▸ Requirements: Format the rows below as a JSON list of strings, one string per line, leaving out blank lines and the pictures.

___

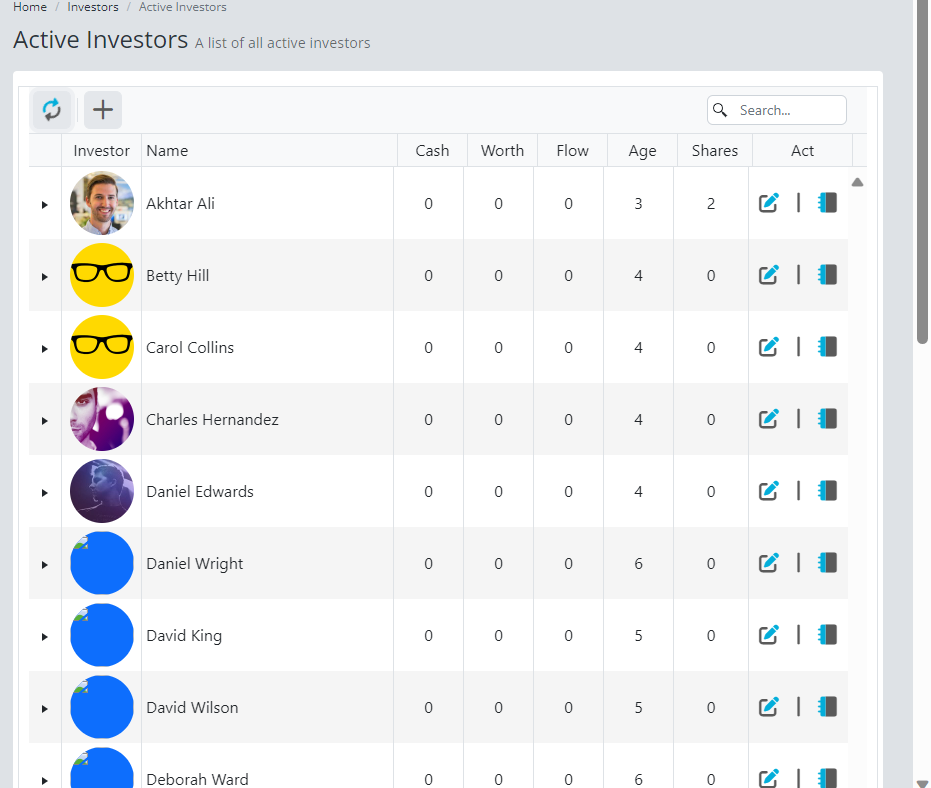
Task: Click the edit icon for Carol Collins
Action: (x=768, y=347)
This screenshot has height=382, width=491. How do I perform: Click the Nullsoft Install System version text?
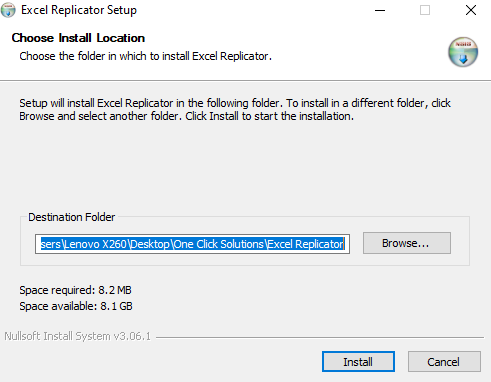point(77,336)
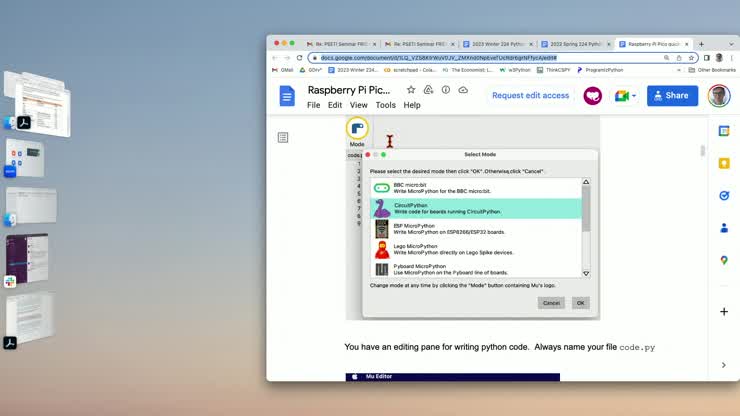This screenshot has height=416, width=740.
Task: Show the document outline icon
Action: coord(283,138)
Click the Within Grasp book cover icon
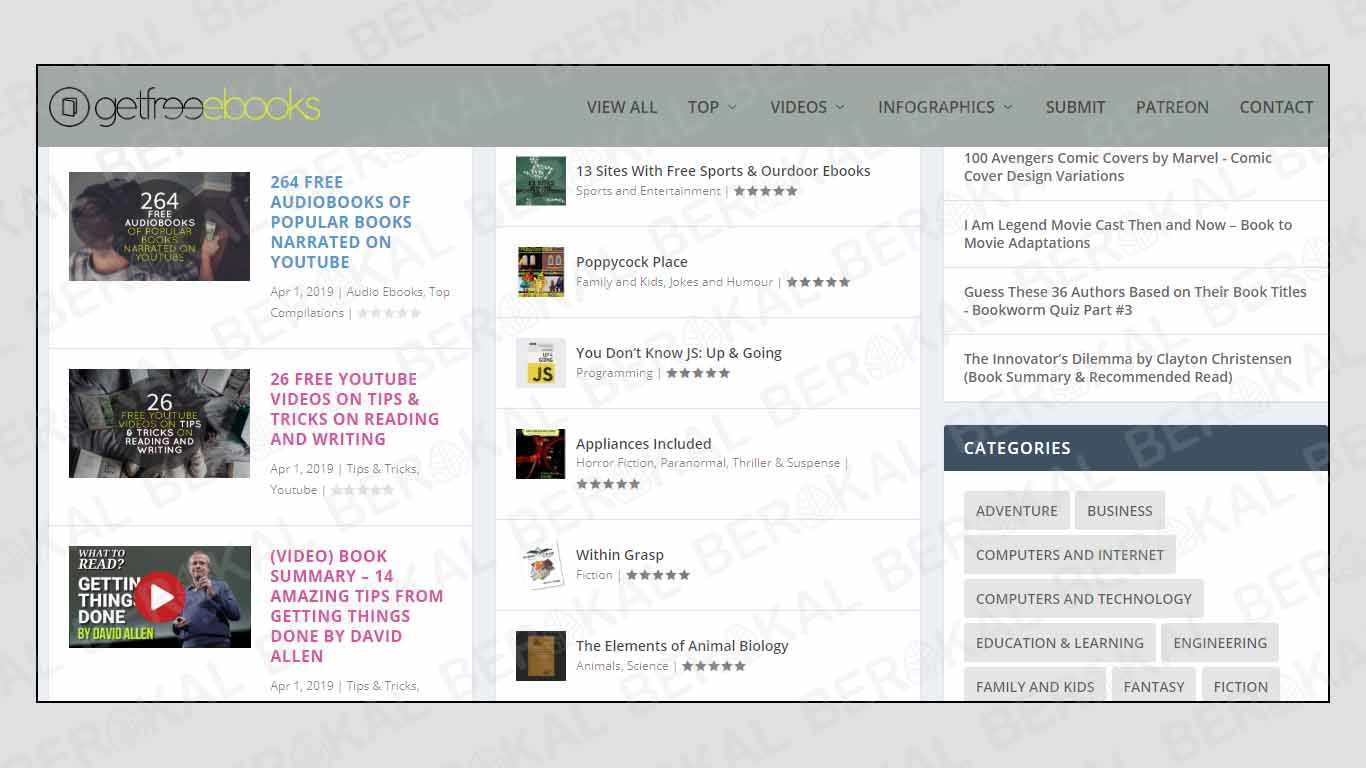This screenshot has height=768, width=1366. [x=541, y=565]
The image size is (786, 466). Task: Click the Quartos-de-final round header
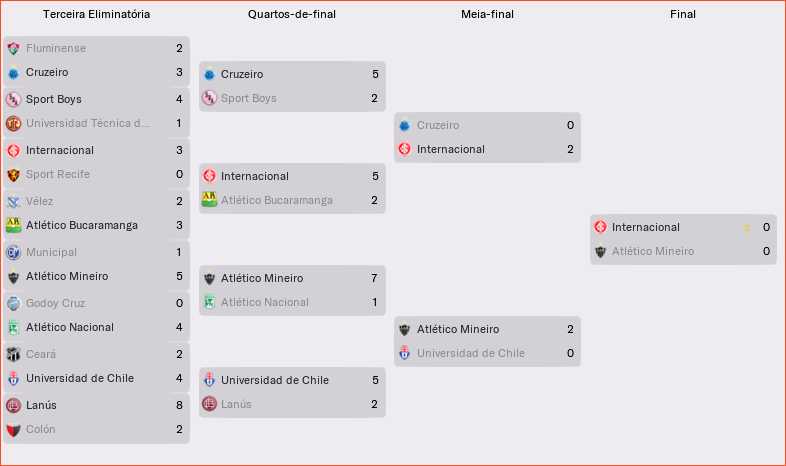292,15
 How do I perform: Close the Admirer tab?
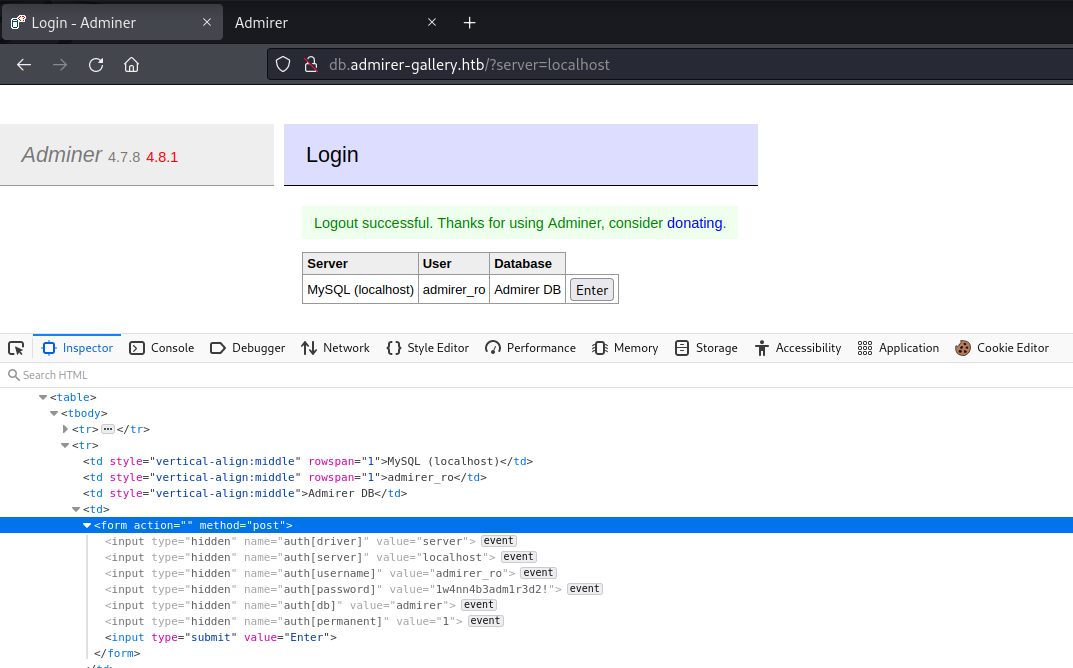tap(432, 22)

___

▸ Task output:
[
  "Task: Click the edit icon for Carol Collins",
  "Action: (x=768, y=347)",
  "This screenshot has height=382, width=491. How do I perform: Click the Nullsoft Install System version text?",
  "point(77,336)",
  "This screenshot has height=416, width=740.",
  "Task: Show the document outline icon",
  "Action: coord(283,138)",
  "Click the Within Grasp book cover icon",
  "This screenshot has height=768, width=1366. [x=541, y=565]",
  "The image size is (786, 466). Task: Click the Quartos-de-final round header",
  "292,15",
  " How do I perform: Close the Admirer tab?",
  "tap(432, 22)"
]